A recent Wall Street Journal article by executive coach Brad Stulberg proposed Five Principles For A Post-Pandemic You. As the title indicates, the principles are proposed for your own consumption. However, the examples Stulberg provides—“the chief physician of a large healthcare system” and “an entrepreneur who had just secured funding for her next venture”—suggest a population accustomed to having options in making career choices. Also, the generalization that “Covid has worsened the stress, anxiety and isolation of modern life” may not apply to all readers. These caveats aside, you can celebrate the main message of the article. You can also, in the spirit of the Thanksgiving weekend, apply that message to someone in a different, perhaps less fortunate, situation than your own.

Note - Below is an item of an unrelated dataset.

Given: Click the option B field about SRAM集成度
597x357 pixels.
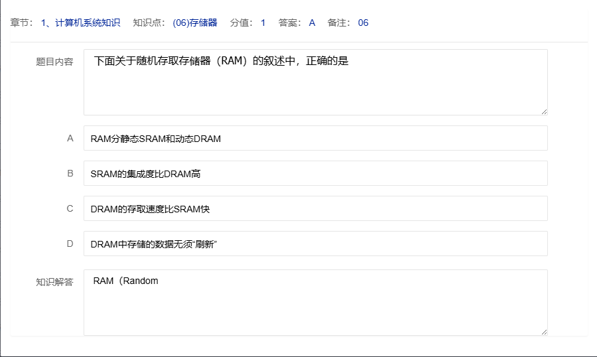Looking at the screenshot, I should point(315,174).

The five principles are provided as a “call to groundedness” whereby you or someone you know finds “the internal strength and self-confidence that sustains you through ups and downs.” That means leaving persistent anxiety behind and “finding a way to express your authentic self in the here and now.” The principles are described below.

Focus on the present.
This principle draws on work by David Meyer, University of Michigan and colleagues. The target of this principle is that of multitasking, which has been shown to take away up to 40% of a worker’s productive time. The idea of being fully present in the activity you are presently doing is embedded in a diverse set of spiritual traditions including those of Buddhism, Taoism, Stoicism, Islam, as well as various forms of Judaism and Christianity.